Transcribe the passage below on the University's gender pay gap verbatim, starting at the words "The University continually" and ending after "for female staff.".

-- Start of Reading passage --

The mean gender pay gap between men and women, as shown on 31st March 2020, is 20.6%. Compared with a gap of 18.3% in 2019, this represents an increase of 2.3%. The report is published on the University’s Diversity and Inclusion website.

The gender pay gap figure includes all University employees, including cleaners and catering assistants, roles which are currently occupied more often by women, as well as senior academic and managerial roles.

Unlike some other universities, the headline Reading figure includes student workers appointed through the University’s temporary staffing service, “Campus Jobs”. Students fulfil a variety of roles, including in the University’s many cafes, bars and restaurants, assisting with visit days, or as Student Ambassadors. If Campus Jobs workers are not included in the calculations, the University’s mean gender pay gap is 16.9%.

Women progressing their careers
The report also highlights the proportion of women in the upper pay quartile. The proportion in 2017, when Gender Pay Gap reporting began, was 42%. It has now increased to 48%, demonstrating that women are progressing their careers and holding more senior positions.

The University continually reviews its promotion procedures for academic staff and values teaching, citizenship and leadership, and diversity and inclusion contributions. This has led to higher levels of applications across all academic staff and very strong success rates, particularly for female staff.

-- End of Reading passage --
-- Start of Extracted information --

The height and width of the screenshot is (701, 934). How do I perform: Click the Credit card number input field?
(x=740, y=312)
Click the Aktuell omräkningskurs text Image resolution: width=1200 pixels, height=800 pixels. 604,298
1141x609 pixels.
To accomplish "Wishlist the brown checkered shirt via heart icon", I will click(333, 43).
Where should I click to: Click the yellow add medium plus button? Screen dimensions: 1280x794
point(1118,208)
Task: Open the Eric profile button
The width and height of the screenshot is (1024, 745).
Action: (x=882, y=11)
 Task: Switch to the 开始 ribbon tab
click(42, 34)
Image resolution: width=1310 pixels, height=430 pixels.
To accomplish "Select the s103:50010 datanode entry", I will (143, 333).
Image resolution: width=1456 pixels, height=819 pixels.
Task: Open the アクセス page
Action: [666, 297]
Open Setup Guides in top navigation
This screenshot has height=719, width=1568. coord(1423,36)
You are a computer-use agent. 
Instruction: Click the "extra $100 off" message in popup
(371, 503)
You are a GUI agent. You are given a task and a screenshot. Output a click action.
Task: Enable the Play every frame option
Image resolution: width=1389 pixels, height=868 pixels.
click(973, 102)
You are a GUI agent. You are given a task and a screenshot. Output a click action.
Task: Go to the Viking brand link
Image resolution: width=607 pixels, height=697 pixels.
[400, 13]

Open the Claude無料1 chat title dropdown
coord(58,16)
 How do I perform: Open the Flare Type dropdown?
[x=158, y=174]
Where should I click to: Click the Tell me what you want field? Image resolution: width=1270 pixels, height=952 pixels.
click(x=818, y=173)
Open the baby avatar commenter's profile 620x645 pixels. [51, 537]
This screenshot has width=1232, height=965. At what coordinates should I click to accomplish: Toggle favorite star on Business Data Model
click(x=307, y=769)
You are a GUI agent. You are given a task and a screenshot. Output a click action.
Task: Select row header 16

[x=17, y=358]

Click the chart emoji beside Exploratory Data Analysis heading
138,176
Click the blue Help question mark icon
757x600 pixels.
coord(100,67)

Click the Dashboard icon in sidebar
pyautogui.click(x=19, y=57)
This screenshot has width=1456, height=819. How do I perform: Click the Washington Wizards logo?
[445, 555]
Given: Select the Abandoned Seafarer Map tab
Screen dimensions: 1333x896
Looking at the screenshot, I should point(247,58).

-- End of Extracted information --

- _Answer in full_
The University continually reviews its promotion procedures for academic staff and values teaching, citizenship and leadership, and diversity and inclusion contributions. This has led to higher levels of applications across all academic staff and very strong success rates, particularly for female staff.